Verdediging van de Kerkelijke Staat
Al vanaf 1849 leverden opvallend genoeg juist de Fransen een kleine troepenmacht om de Kerkelijke Staat te verdedigen. Ze konden echter niet voorkomen dat grote delen verloren gingen. In 1860 riep paus Pius IX de hele katholieke wereld op om jonge, ongehuwde mannen te zenden. Deze vrijwilligers kregen in navolging van de Franse zouaven de benaming Pauselijke Zouaven. De oorspronkelijke zouaven waren onderdeel van een lichte infanterie-eenheid in het Franse leger, gevormd door leden van de Algerijnse Berberstam Zouaouwa, die vanaf 1830 streden tegen opstandige Berberstammen in koloniaal Algerije.

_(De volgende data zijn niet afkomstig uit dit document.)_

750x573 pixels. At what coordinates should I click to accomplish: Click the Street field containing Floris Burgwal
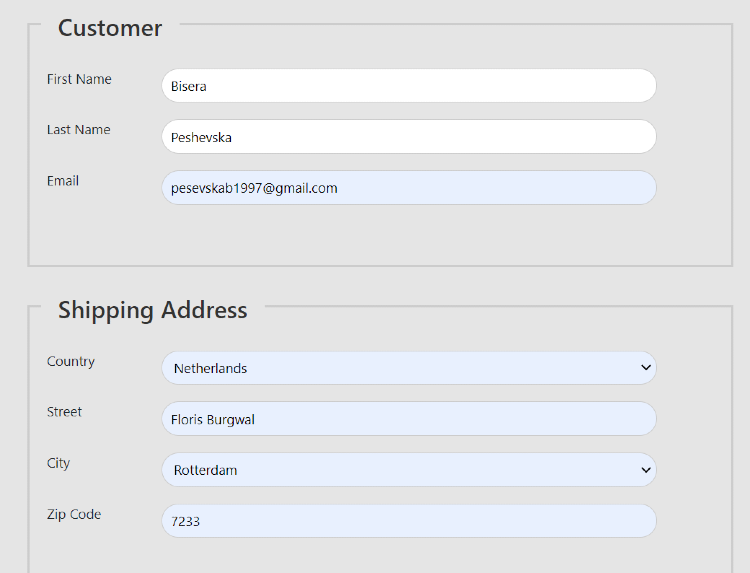[408, 419]
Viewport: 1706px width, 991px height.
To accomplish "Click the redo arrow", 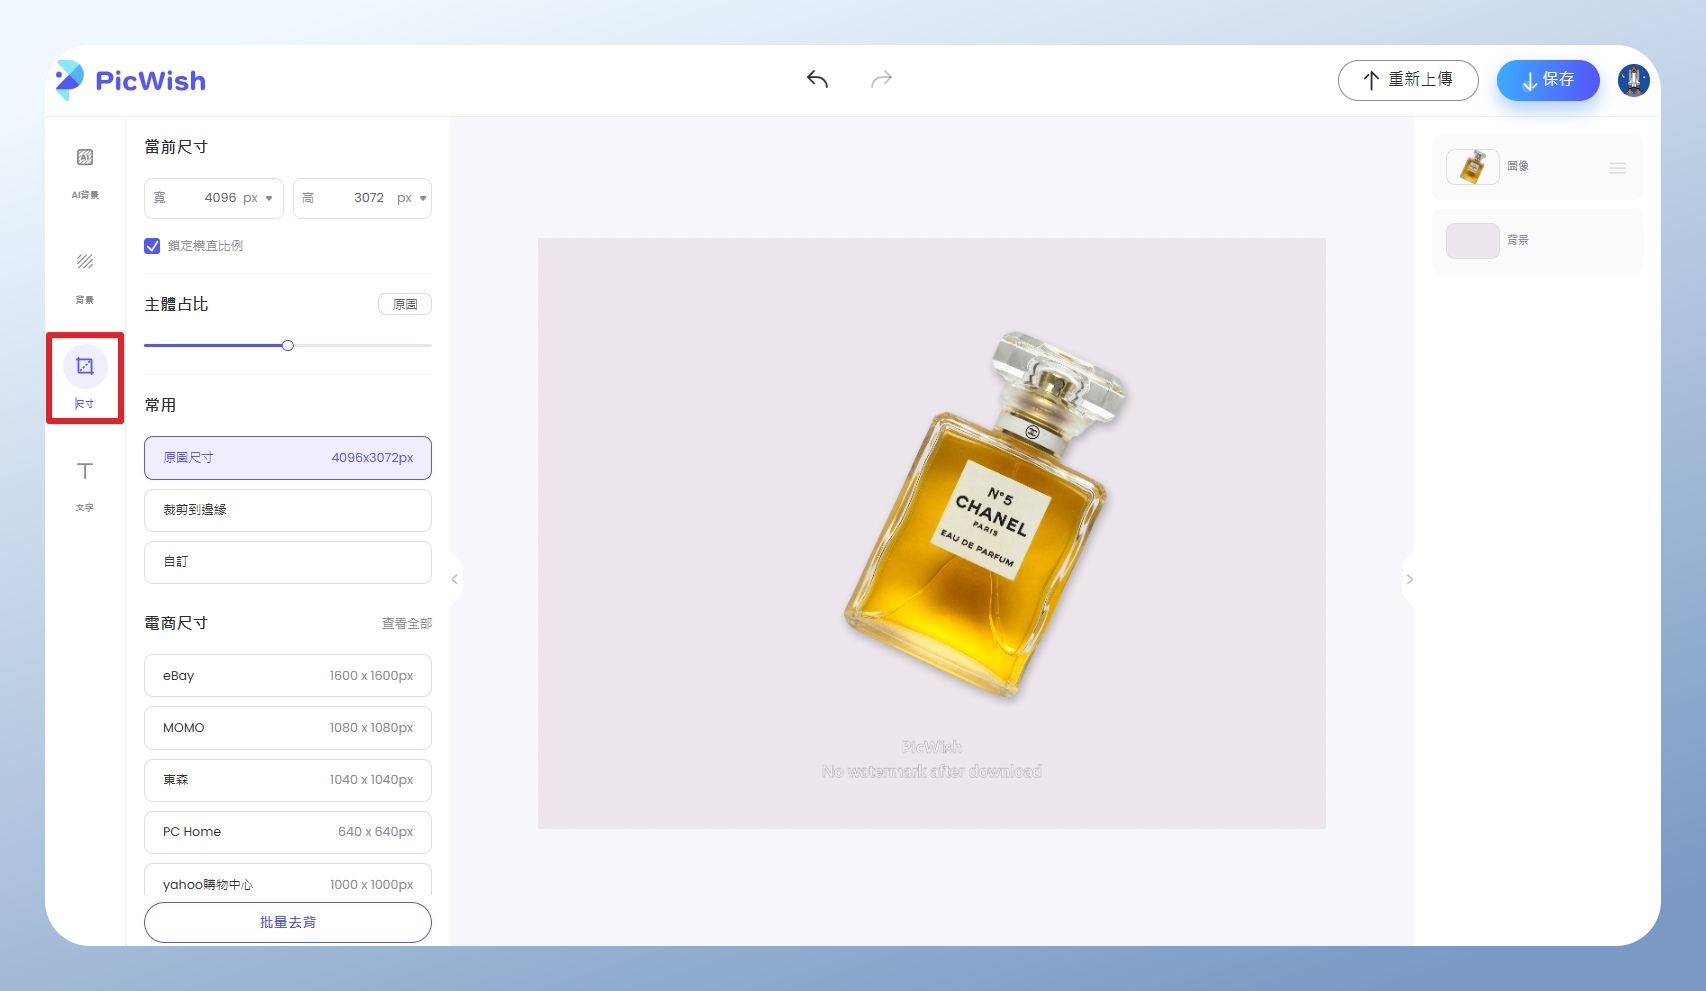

Van de vrijwilligers die daarna de paus te hulp kwamen, was opmerkelijk genoeg een derde van het totaal afkomstig uit Nederland. Deze aantallen hingen ongetwijfeld samen met het feit dat niet lang daarvoor de katholieke kerk in Nederland weer in ere was hersteld.
Situatie in Nederland
Ondanks de vrijheid van geloof die de Fransen in 1795 meebrachten, was daar voor katholieken in Nederland tot 1853 weinig sprake van. De organisatie van de kerk werd geleid vanuit Rome en een hiërarchie bestond in Nederland nog nauwelijks. Dat veranderde na 1853 toen in Nederland de bisdommen hersteld werden. Nederlandse katholieken kregen na bijna driehonderd jaar weer bisschoppen, mochten kerken en kloosters stichten en hun geloof openlijk belijden. Dit bracht een enorme emancipatie op gang met als meest opvallend gevolg de bouw van honderden kerken en de aanleg van talloze eigen begraafplaatsen. Onder veel katholieke families heerste echter grote armoede, maar tegelijkertijd bracht de katholieke revival een nieuwe blik op de wereld met zich mee die menig jongen wel wilde gaan verkennen. De oproep van de paus in 1861 viel hier dan ook in vruchtbare aarde. Dat een aantal van hen dat met de dood zou bekopen, zal niet meteen bij hen opgekomen zijn. Desondanks kwamen de meesten heelhuids terug en liet een aantal van hen bij hun dood op hun grafsteen vermelden dat ze ooit voor de paus streden.
De strijd in Italië
In Nederland waren met name een aantal paters en pastoors actief in het werven van Nederlandse jongens voor de strijd in Italië. De Amsterdamse pater Cornelis de Kruyf (1813-1874) was een van hen. Hij preekte regelmatig over de plicht van de jongens en ook in de katholieke pers vond hij bijval. De reis van de zouaven in spe ging via Brussel naar Marseille en vanaf 1864 via het Brabantse Oudenbosch. Daar bereidde pastoor Hellemons (1810-1884) de jongens voor op hun reis. Vervolgens ging men met de trein naar Marseille en dan verder met de boot richting een veilige haven nabij Rome. De kosten voor de reis werden gedekt via georganiseerde donaties.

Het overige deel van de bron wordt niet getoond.